Before construction began, Abuela Blancanieves, a representative of Suba’s Muisca Council and a member of the collective, held a wetland payment ceremony, asking permission from the country to encroach on the wetland. After the ceremony, the members of the collective began to mow and remove from the plot the African grass (Cynodon plectostachyus) that was brought to the savannah for cattle feeding. Professor Rodríguez recalls that after mowing the grass, they “heard a very faint sound, like the earth was talking,” she recalls. And suddenly water started gushing out of the ground.
This area of the Bogotá savannah has a very high water table, which means that the water table of the aquifer is very close to the surface (on the land where the ridges are built, it is between 60 and 70 centimeters). The water continued to pour out of the ground for almost two hours. About 30 people worked that day. Some cried with emotion, others said, “The savannah is alive” and “we are water,” Steiner recalls, adding that the moment was “like magic.”

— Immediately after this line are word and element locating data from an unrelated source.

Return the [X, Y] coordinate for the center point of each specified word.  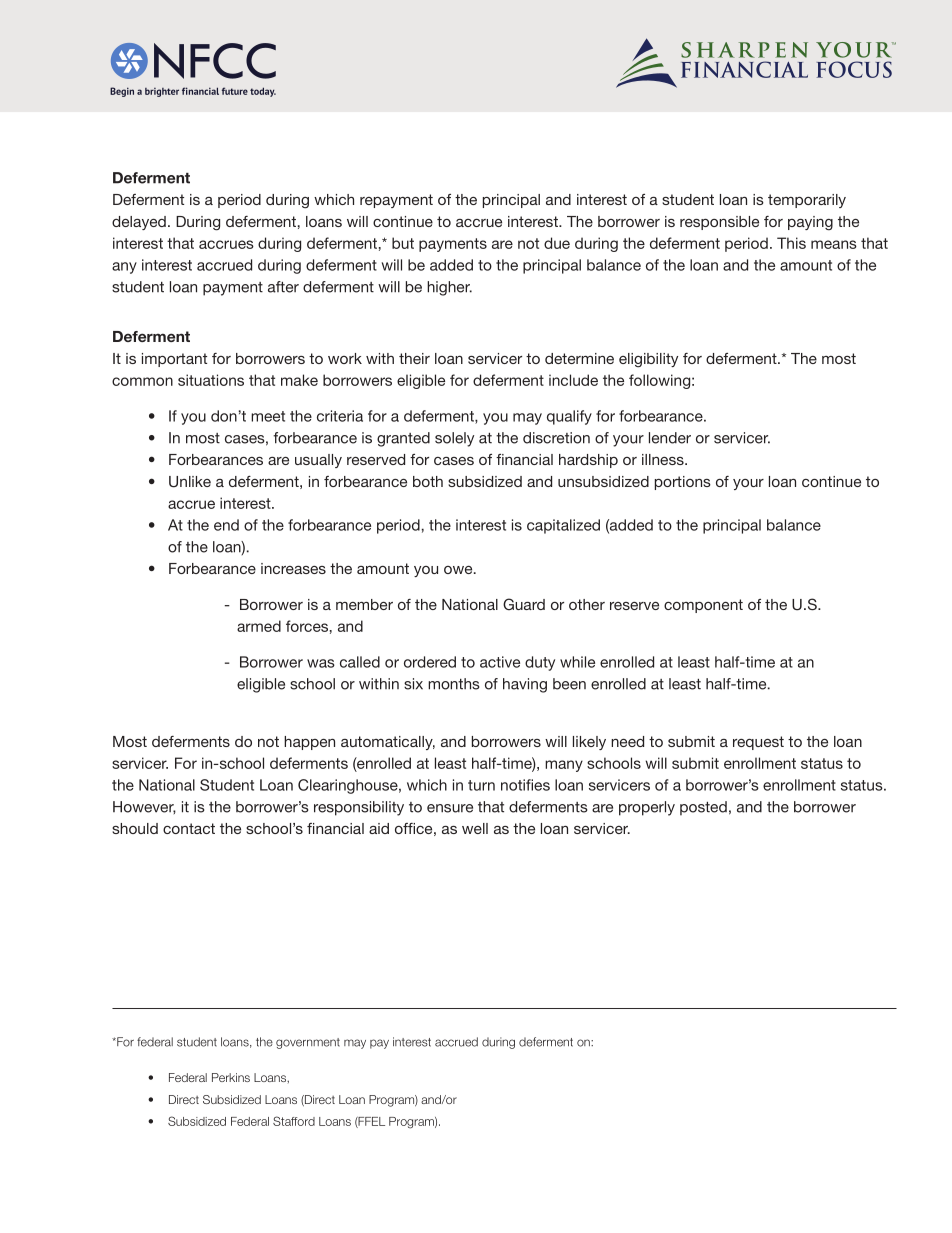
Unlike [190, 482]
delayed [139, 223]
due [557, 243]
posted [703, 808]
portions [683, 483]
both [428, 481]
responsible [719, 223]
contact [189, 828]
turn [481, 785]
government [308, 1043]
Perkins [231, 1077]
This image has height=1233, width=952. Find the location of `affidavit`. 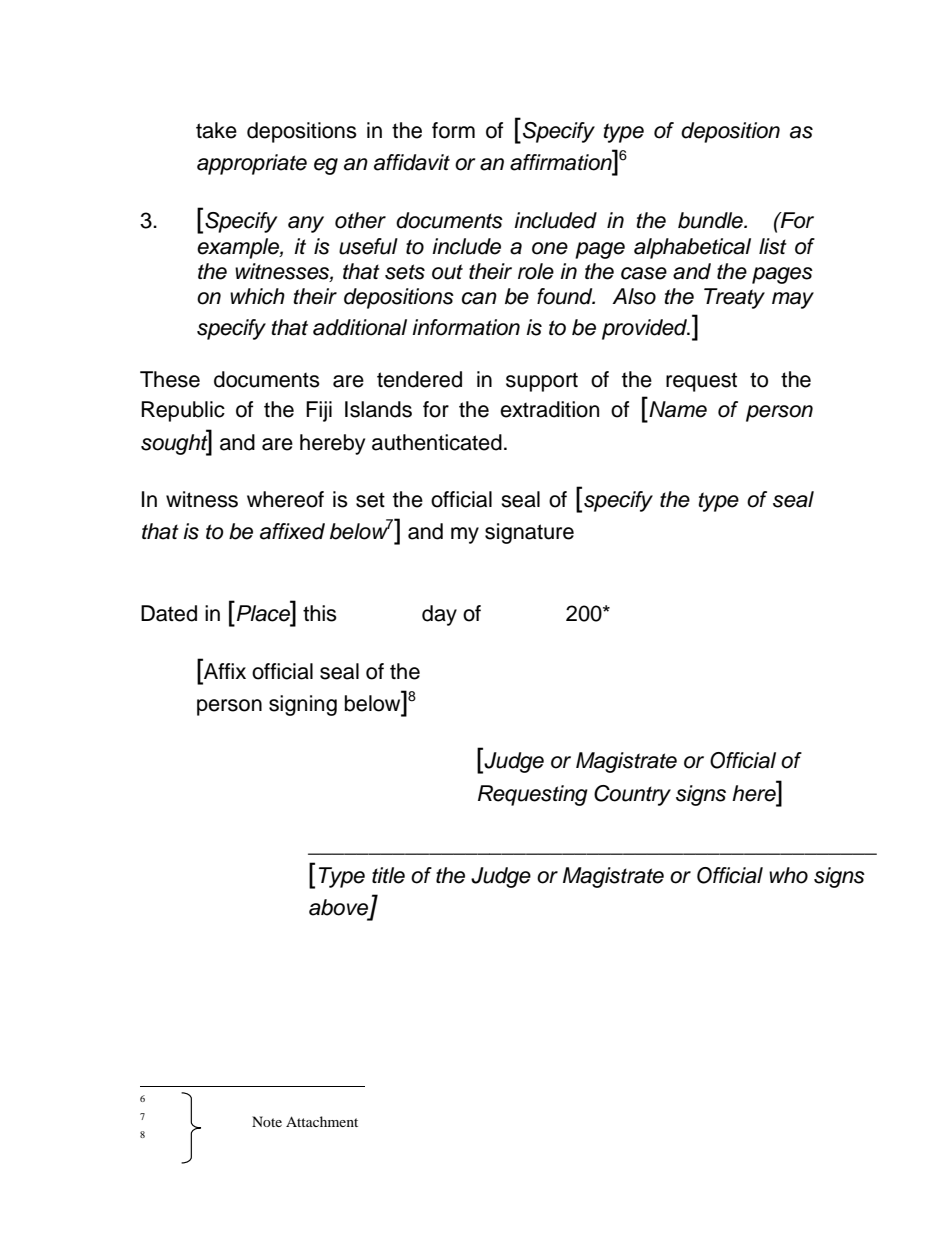

affidavit is located at coordinates (412, 162).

Guido Caicedo is one of the gardeners at the Bogotá Botanical Garden who participated in the construction of the ridges and says that this type of planting is “an art”. After taking the measurements, they dug up dirt to form the four-foot-wide trenches that they later used to build the ridges. Caicedo says it’s like putting a raised platform “in the middle of a pool.”
The collective built six mounds on which to plant corn, arracacha, French beans, lupins and tobacco. Everything has grown successfully and with very little supervision, also thanks to the fact that the plants on the hill are irrigated thanks to the ditches and canals. The system is closed, meaning it is not connected to the wetland or any water source, so there are still no captain fish. The shape of the ridges “emerges from the study of old aerial photographs,” says architect Bermúdez, who has been working on the hydrological and territorial planning of the savannah since 2016. These photos, taken in the 1950s, provide evidence of the extent and location of the savannah of the Muisca ridges in the Sabana de Bogotá.
Two gardeners building the ditches and ridges in the Van Der Hammen nature reserve. Guido Caicedo
Previously, the Botanical Garden had attempted to plant native trees in this area, but these could not survive due to the country’s constant flooding. However, once the technique used by pre-Hispanic groups was adopted, the plants could grow with ease. For this reason, Rodríguez is convinced that this technique can offer specific solutions in certain areas of the Cundiboyacense highlands.
The conditions of the savanna have changed radically in the last 500 years, making it no longer possible to build hill ranges for large-scale agriculture, as was the case in Bolivia. Aquifers have receded due to overexploitation and the Bogotá River and its tributaries are contaminated and “completely controlled by cement corridors that do not allow them to go beyond the limits we have imposed,” says Rodríguez. Without controlled flooding, the medians cannot function.
The future of the ridges in the Van Der Hammen Reserve depends on the Botanical Garden. Steiner hopes this space can become a living classroom where students can learn and interact with the pre-Hispanic past, using pre-Columbian technology as inspiration for the present and future of the savannah. At the very least, the curator hopes that Bogotá residents will stop “turning their backs on the Bogotá River.” And maybe in the not too distant future, it’s possible that the captain’s fish will return to the rivers and to the Sabana de Bogotá.